Hmmm her reasons are her own and her decision is she doesn't want him there (I couldn't btw - we are all different)
Being a father though also means making sure the mother is in fine form to be able to give birth in a calm and supportive environment.
Him being there won't be that so he needs to know and understand that and hopefully realise that is the best thing for his babies for him not to be present at the birth and to meet them later.
If he really cannot accept that then he is not a good father it is not all about him
sorry for your situation too that must have been tough going.
I'm not that familiar with access rights but with regards to the breastfeeding, I don't think it would be possible for him to insist on you expressing or him giving formula. Giving expressed milk in a baby is not as good for the baby as formula milk, feeding from the breast helps to prevent ear infections and helps with jaw development, babies don't get this from EBM. Not everyone finds expressing easy or even possible so if you are successfully breastfeeding there is no reason why this should be interrupted.
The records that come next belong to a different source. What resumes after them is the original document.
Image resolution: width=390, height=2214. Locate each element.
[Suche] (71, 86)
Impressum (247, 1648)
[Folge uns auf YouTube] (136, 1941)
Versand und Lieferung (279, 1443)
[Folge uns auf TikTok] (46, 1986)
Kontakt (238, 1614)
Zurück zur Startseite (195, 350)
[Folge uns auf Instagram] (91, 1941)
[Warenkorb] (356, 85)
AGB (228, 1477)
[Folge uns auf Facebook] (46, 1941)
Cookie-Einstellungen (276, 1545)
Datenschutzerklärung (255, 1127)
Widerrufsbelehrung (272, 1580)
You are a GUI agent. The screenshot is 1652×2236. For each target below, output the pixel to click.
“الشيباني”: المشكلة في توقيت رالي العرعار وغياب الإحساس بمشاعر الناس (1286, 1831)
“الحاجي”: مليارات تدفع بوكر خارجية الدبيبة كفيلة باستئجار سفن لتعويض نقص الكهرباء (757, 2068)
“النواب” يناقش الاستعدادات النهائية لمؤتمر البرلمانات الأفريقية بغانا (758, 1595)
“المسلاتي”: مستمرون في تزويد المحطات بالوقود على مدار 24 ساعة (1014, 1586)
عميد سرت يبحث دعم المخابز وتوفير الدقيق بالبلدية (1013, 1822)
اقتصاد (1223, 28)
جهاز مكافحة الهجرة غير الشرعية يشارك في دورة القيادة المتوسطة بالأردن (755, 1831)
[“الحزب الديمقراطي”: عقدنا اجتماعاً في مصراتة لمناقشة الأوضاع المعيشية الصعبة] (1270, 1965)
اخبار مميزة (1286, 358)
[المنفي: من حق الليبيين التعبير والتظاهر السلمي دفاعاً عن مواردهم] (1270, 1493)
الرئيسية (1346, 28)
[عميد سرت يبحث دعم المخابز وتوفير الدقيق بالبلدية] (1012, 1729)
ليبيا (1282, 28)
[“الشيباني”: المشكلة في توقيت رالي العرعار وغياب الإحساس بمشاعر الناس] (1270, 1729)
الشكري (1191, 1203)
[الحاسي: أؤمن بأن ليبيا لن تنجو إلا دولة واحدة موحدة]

Hi OP what an awkward situation for you.
I broke up with DDs father at the very beginning of my pregnancy as he had cheated, lied etc etc to me, treated me terribly during my pg that I did see him.
It wasn't until I was taken in to be induced for labour that I decided to invite him into the labour ward (I hadnt seen him since being 5 months pg until he stayed with my family the week before I was due). If it gives you any reassurance I explained to the midwives the situation and they said when ever I felt uncomfortable with him being in the room I could ask him to leave and that is what would happen (My mum was my main birthing partner and I also asked her to leave the room on some occassions early on). I asked him to leave when my waters were broken, when I had the hormone drip put in because I felt/was sick after he left. By the time I was in full blown labour I didnt care anymore I was the first to hold DD then my mum and I think i cut the umbilical cord but not sure. I truly think it was good for him to be there to see what I had gone through etc and he was helpful in some ways. All through my pregnancy I worried about whether to invite him in or not so understand where your coming from but for me it worked out best that he was. However, I had well and truly had enough of him by the time she was 5 days old so becarefu what you offer now as you may appreciate the help but it might be best if he sleeps else where so you can have a break from each other in what will be a very intense, emotional time.